▶ _TASK PROMPT_
Carry on the piece about human design and common descent, picking up right after its last sentence.

▶ _PASSAGE SHOWN_
=== Begin Enclosure ===
At Uncommon Descent, Mung makes an assertion that other creationists have raised from time to time:
However, I don’t see why similarity in design necessarily implies common descent. If an architect designs two slightly dissimilar buildings one after the other, where is the common descent in this process? I am assuming that by common descent, one means that the species arose via a long sequence of sexual reproduction events acted upon by random variations.
As a software engineer, I know I don’t use any kind of sexual reproduction mechanism to derive one class of objects from another. Why could not the designers have a huge database of pre-designed genes to choose from and with which to create new species of animals and humans? And why would they need sexual reproduction to accomplish this? Beings that advanced could easily incubate newly designed species outside the womb, no?
The problem with Mung’s assertion – and with ID in general – is the assumption that biology looks like the product of human design. That assumption underlies all design arguments. Mung even voices that assumption – “If an architect designs…” and “As a software engineer, I know…” The problem is that such an assumption also oversimplifies human design as the same technique, the same premises, and the same approaches for all the various things we have – buildings, software, golf clubs, tanks, smartphones, etc. But these items do not come from the same design approaches – not even close. It’s one of the reasons we have specialists like architects, mechanical engineers, software developers, structural engineers, synthetic biologists, and so on. Designer buildings, for example, requires a very different concept of purpose and functionality and a whole different set of issues to address than designing a smartphone. While some of the design considerations may be similar across various fields, many use completely different design tools, concepts, functional constraints, and techniques wholly unique to the field.
=== End Enclosure ===
▶ _DATA EXTRACTS_
=== Begin Enclosure ===
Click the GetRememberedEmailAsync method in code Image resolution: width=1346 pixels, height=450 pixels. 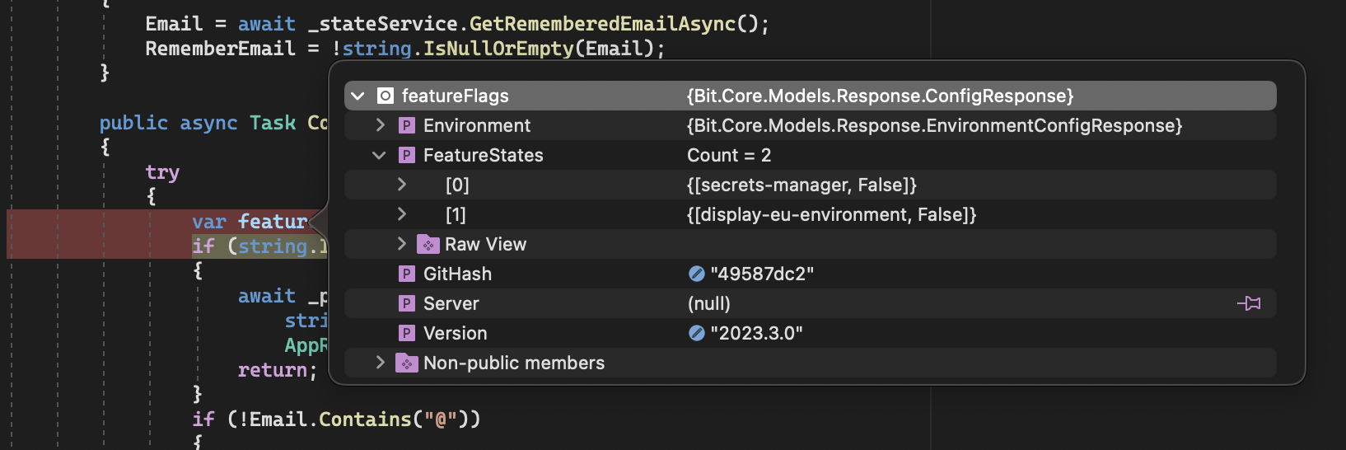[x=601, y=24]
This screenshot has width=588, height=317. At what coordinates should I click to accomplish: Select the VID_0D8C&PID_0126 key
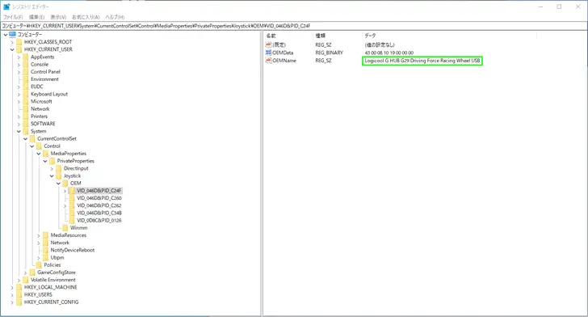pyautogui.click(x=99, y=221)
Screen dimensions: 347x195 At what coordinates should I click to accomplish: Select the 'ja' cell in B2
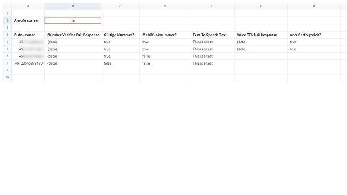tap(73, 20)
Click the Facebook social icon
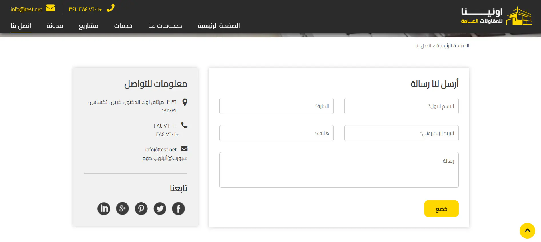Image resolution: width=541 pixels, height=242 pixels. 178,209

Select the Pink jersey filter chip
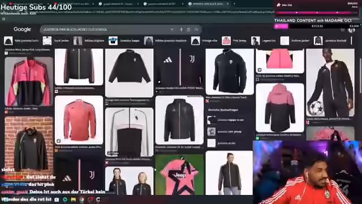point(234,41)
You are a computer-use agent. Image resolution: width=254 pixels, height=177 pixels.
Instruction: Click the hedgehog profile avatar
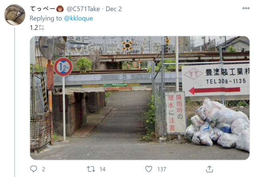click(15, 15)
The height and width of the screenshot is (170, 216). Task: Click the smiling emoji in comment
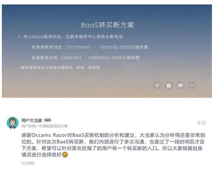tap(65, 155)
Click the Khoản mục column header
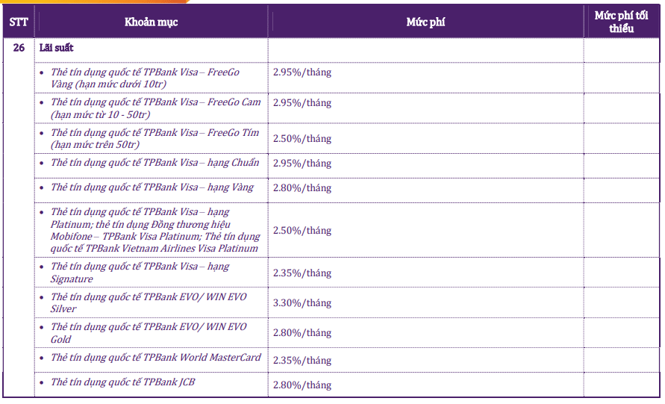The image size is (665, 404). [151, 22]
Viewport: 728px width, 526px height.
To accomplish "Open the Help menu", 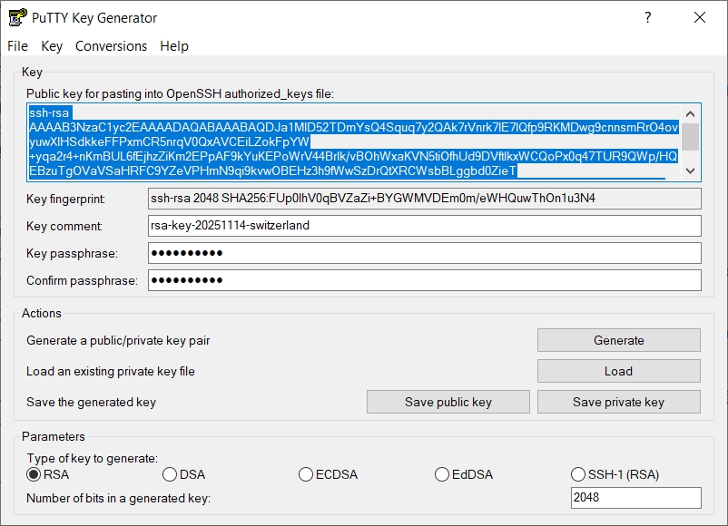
=== End Enclosure ===
▶ _RESULT_
As such, assertions like Mung’s above make no sense given the variety of organisms out there. Sure, a designer could have “a huge database of pre-designed genes to choose from and with which to create new species of animals and humans”, but if a designer had such tools at his or her disposal, the dissimilarity of organic forms makes little sense. Why? Because, if – as Mung assumes – the designer is ‘like an architect’, then organism design parameters would be based on the same, or at least very similar, functional and form limits. In other words, in architecture, styles are conserved and only vary slightly across schools of design, mostly because in architecture all designers are based on the need to protect occupants from elements. As new architects break with certain schools, designs, some aspects of design become more varied – such as building materials, size, interior configuration, and so on – but the overall architectural design parameter – protection for occupants – is still conserved. The animal kingdom does not show such conservation except at the genus level however. Why? Were there different designers for different genuses and phyla? Different schools of design at different earth ages? If not, why did styles change so drastically across many of the genuses, but not within them? That’s where the analogy to human design completely breaks down and where the assumption of a designer makes little sense.